18 Mar 2026 08:00

Le crédit familial, une fausse bonne idée !

Le gouvernement fédéral indique vouloir procéder à une réforme des congés familiaux en introduisant un crédit familial sous la formule d’un « sac à dos » de droits de congé pour chaque enfant. Objectifs annoncés : une simplification et une harmonisation des systèmes actuels selon les statuts professionnels, et l’amélioration de la conciliation entre vie privée et vie professionnelle. Si l'intention peut au premier abord paraître généreuse, le Conseil de l’Égalité des Chances entre les Hommes et les Femmes souligne bon nombre d’incertitudes et d’inquiétudes, voire de dangers en rapport avec l’égalité de genre, en particulier entre les mères et les pères. Le Conseil vient de publier un avis sur ce projet de réforme.

Le gouvernement a annoncé vouloir procéder à une réforme des congés familiaux en introduisant un crédit familial sous la formule d’un « sac à dos » de droits de congé pour chaque enfant. Les objectifs affirmés, répétés pour chacune des réformes de l’Arizona, seraient la simplification et l’harmonisation des systèmes actuels selon les statuts professionnels, et l’amélioration de la conciliation entre vie privée et vie professionnelle, objectifs que le Conseil partage compte tenu de leur complexité tant pour les bénéficiaires que pour les employeurs et même l’ONEm. 

Une proposition de résolution du CD&V est actuellement soumise au Parlement fédéral. Elle reprend le projet du gouvernement, le devance et le précise, partiellement, en prévoyant d’accorder 24 semaines de congés pour chaque enfant. Si la motivation peut au premier abord paraître généreuse, le Conseil de l’Égalité des Chances entre les Hommes et les Femmes souligne bon nombre d’incertitudes et d’inquiétudes, voire de dangers en rapport avec l’égalité de genre, en particulier entre les mères et les pères. Ce changement de paradigme social entraîne en effet des conséquences non prises en compte et indésirables. 

En intégrant le congé de maternité dans le crédit familial, la proposition de résolution oublie les fondements de la protection de la maternité, dont seules les mères peuvent bénéficier avant et après l’accouchement pour pallier leur vulnérabilité tant physique que juridique et morale. Les congés de maternité sont régis par une législation spécifique et l’assurance maternité, ils sont donc par principe non transférables

Les congés accordés aux travailleuses et travailleurs lorsqu’ils deviennent parents font partie de leurs conditions de travail ; ils sont régis par une réglementation de droit social et de sécurité sociale. Il ne s’agit pas d’un droit de l’enfant en tant que tel comme le sont les allocations familiales aujourd’hui. Par ailleurs, on ne voit pas bien en quoi cette modification de perspective simplifierait l’octroi des congés de manière générale et en particulier en cas de séparation des parents lorsque des tensions apparaissent notamment à leur sujet causant préjudice aux enfants. 

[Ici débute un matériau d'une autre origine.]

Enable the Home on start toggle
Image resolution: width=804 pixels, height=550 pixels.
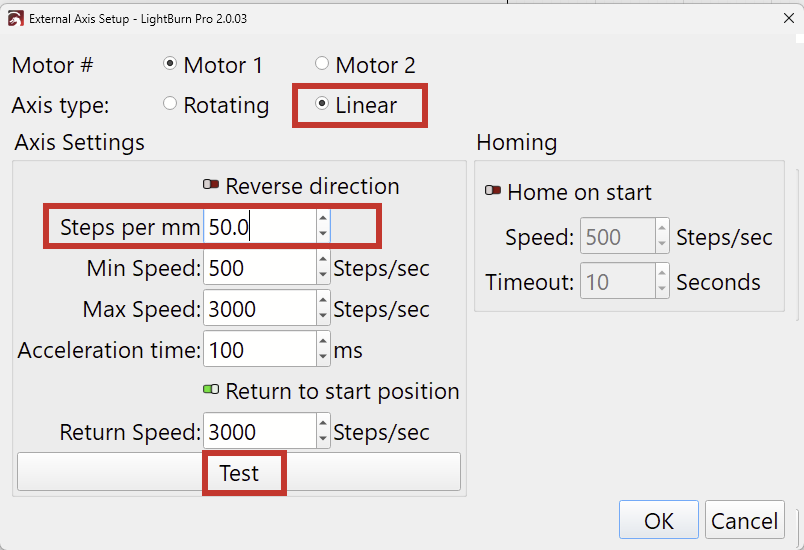tap(493, 192)
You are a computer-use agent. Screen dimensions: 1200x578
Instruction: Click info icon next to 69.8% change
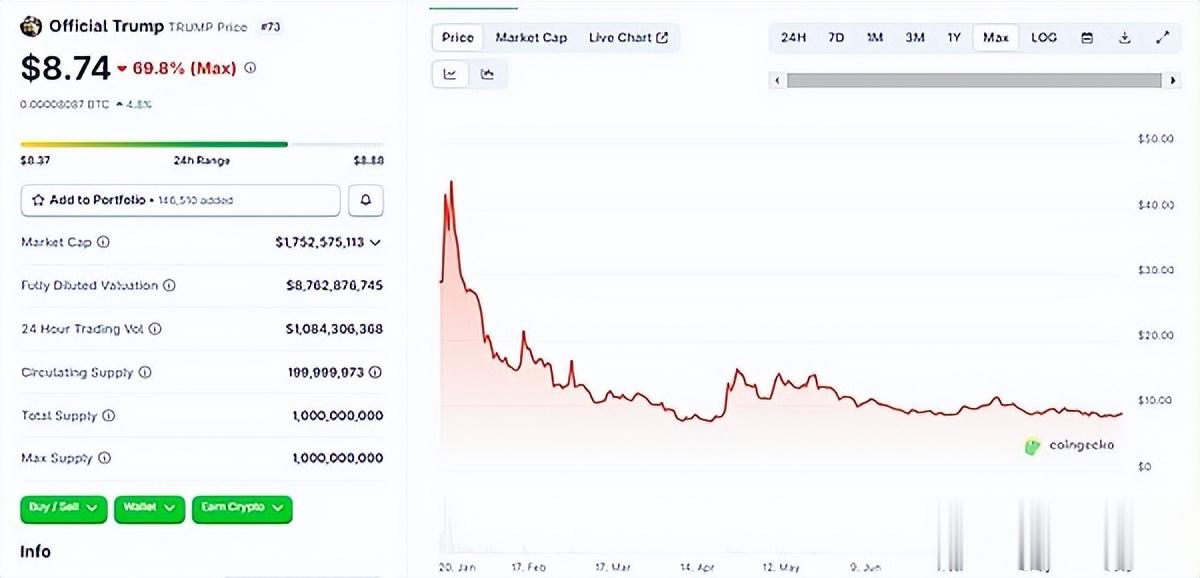coord(250,68)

La transférabilité des congés tels que prévus par la proposition de résolution peut paraître séduisante a priori. Toutefois, il existe des risques réels et non négligeables que les transferts réciproques incitent davantage le parent le mieux rémunéré (le plus souvent le père) à abandonner son droit au congé au parent le moins bien rémunéré (le plus souvent la mère), voire à un grand-parent. 

À ce propos, les grands-parents qui travaillent encore et prennent en charge la garde d’enfants, devraient plutôt bénéficier de congés spécifiques plutôt que partager le quota de congés prévu par la proposition. 

Le financement initialement prévu de 25 millions d’euros par an est de toute évidence insuffisant pour la mise en œuvre complète et cohérente d’une telle réforme. Comme il faudra vraisemblablement accorder la priorité à l’une ou l’autre mesure, le Conseil préconise de cibler les pères, quel que soit leur statut professionnel, de mieux rémunérer ceux qui prennent les congés parentaux, de rendre ces congés obligatoires et de les allonger progressivement (download). Rien d’utopique dans ces suggestions puisque l’Espagne, en rupture avec sa réglementation précédente, a adopté en 2021, un ensemble de mesures dans ce sens visant à un meilleur équilibre des responsabilités parentales au sein des familles.